Q I recently purchased a house and was informed by the agent at the time that one of the bedrooms was a loft that had been converted a number of years prior. Recently, my wife and I have noticed that the room gets particularly cold during the final months of the year. The ceiling has been plasterboarded. Is there anything we can do to retain more heat?
A A loft/attic space sold as a habitable room, must have planning permission for its use, ie a change of use has occurred from attic to habitable room. Planning permission should have been obtained by the owner at the time the work was completed, and may form part of documents exchanged during conveyancing. As such, the refurbishment should have been carried out in accordance with building regulations, including the provision of space heating, compliance with fire regulations, ventilation and sufficient insulation within the roof void. You may want to investigate this further.
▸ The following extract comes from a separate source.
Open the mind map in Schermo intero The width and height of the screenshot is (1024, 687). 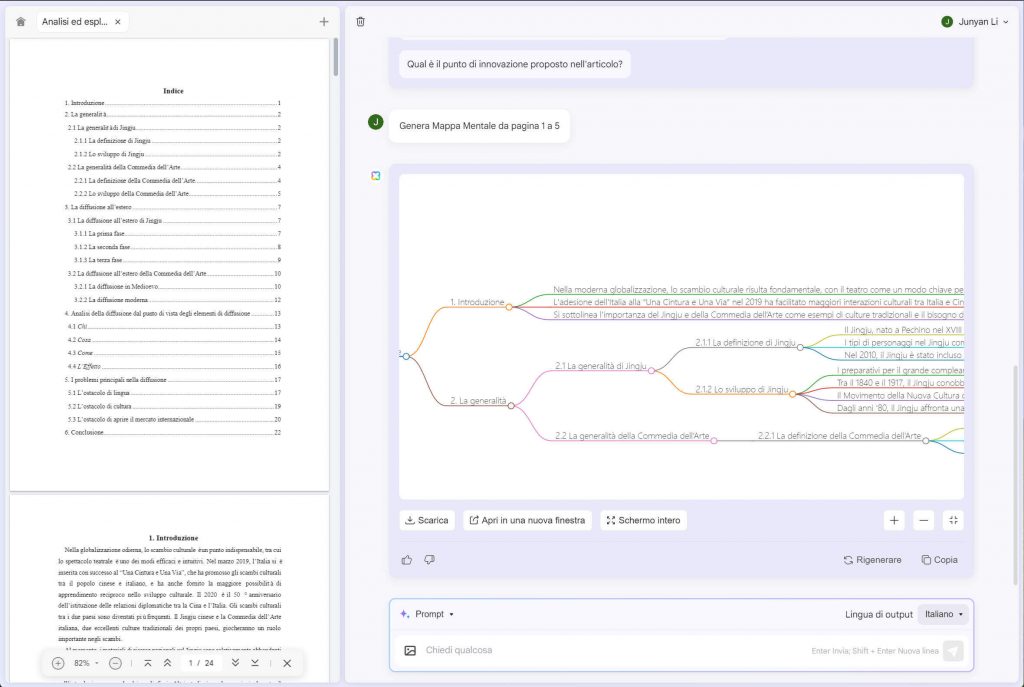[x=645, y=520]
With regard to increasing the temperature in your loft, ensuring adequate insulation is vital. Up to 30 per cent of the heat produced in your home can escape through the roof if it is not insulated, so it is important to ensure that it is insulated appropriately.
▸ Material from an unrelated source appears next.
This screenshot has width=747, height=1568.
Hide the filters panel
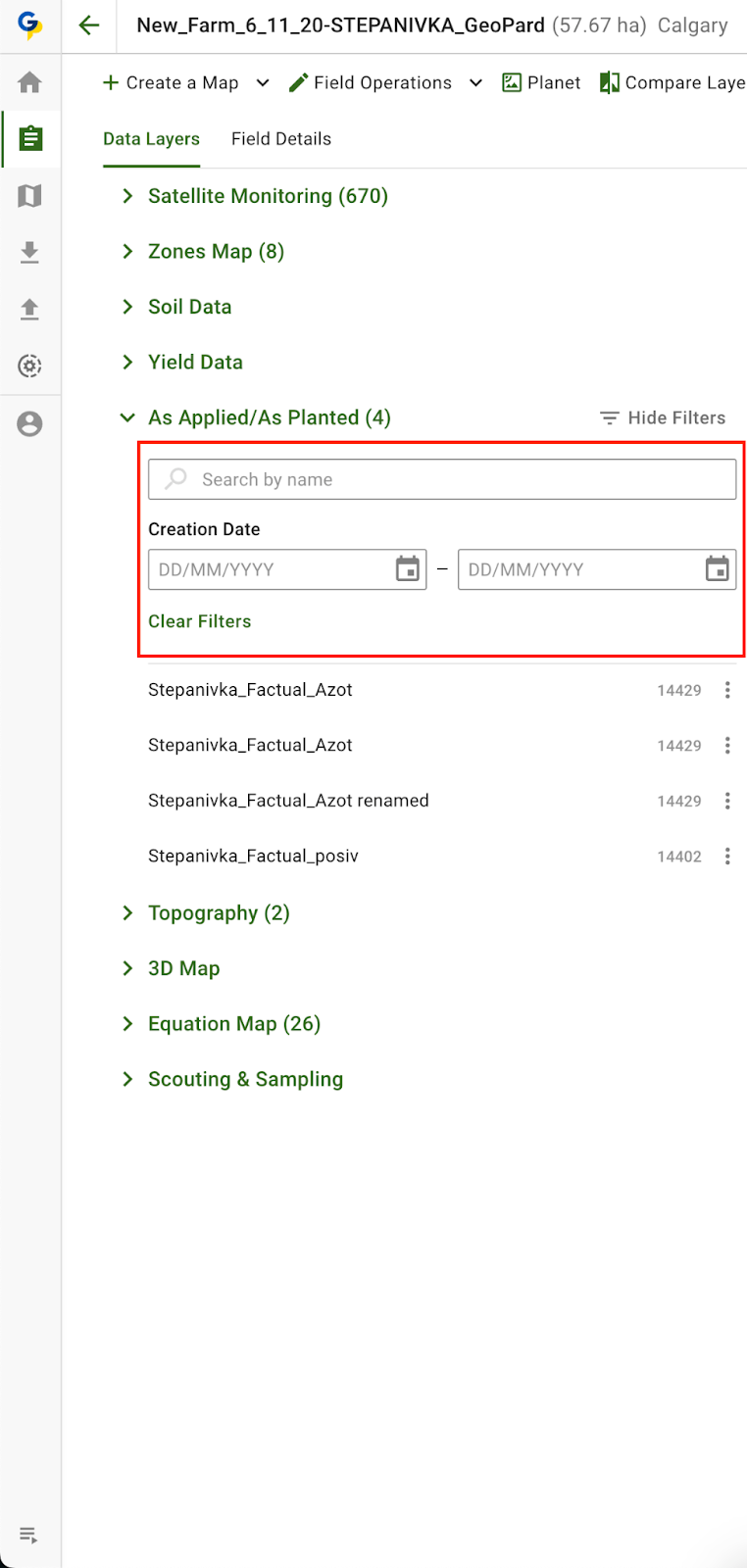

If an attic is used as a habitable room, insulation is provided within the slope of the roof, ie between the rafters. Unlike insulating the floor of an attic (where insulation is placed between the joists and counter- rolled over the timbers) the space available to insulate is limited by the depth of the rafters.
The choice of insulation used is determined by the type of felt on the roof. If the felt is an older, non-breathable felt, then a gap of 50mm should be left between the insulation and the felt to prevent the formation of condensation. This reduces the usable space you have to insulate to a depth of about 100mm.
I recommend that, initially, confirmation be obtained on the felt type and that the rafters are insulated along with the room walls. Subject to confirmation on felt type and existing insulation, there are a number of options available for retrospective upgrading of insulation.
Provided there is no existing insulation between the rafters, and a breather membrane felt is installed, you could consider the installation of blown insulation. Subject to manufacture guidelines and initial preparation work this can be blown between the rafters without removing the plasterboard ceiling.
Assuming access to the eaves, you may be able to slide cut-to-width sheets of rigid polystyrene up into the space between the room ceiling and the roof slope, and also to insulate the room walls from the loft side with slabs of polystyrene set between the wall studs.
If there is already insulation between the rafters, additional insulation can be provided to the underside of the ceiling in the form of an insulated plasterboard slabs.
The ease of installation will be subject to the existing lighting arrangement within the attic (spotlights versus standard drop pendant). The installation of plasterboard slabs will, however, reduce the ceiling height within the room.
Andrew Ramsey is a chartered building surveyor and chartered project management surveyor and is chairperson of the building surveying professional group of the Society of Chartered Surveyors Ireland
Rental house to be put up for sale
Q I have been renting a house for the last two years and I was recently informed by my landlord that he is selling the house due to pressure from the banks. What are my rights in this situation?
AI’m not sure if you have a concern that the landlord might also be seeking vacant possession of the property, but whether or not he is, your rights as a tenant are not affected by his decision to sell. It is now quite common to see residential properties being sold by banks, receivers or owners with tenants in situ, but your rights as a tenant are also not affected when the new landlord takes ownership – he or she must adhere to the existing provisions of the tenancy agreement up until the term expires. The new owner very simply steps into your current landlord’s shoes.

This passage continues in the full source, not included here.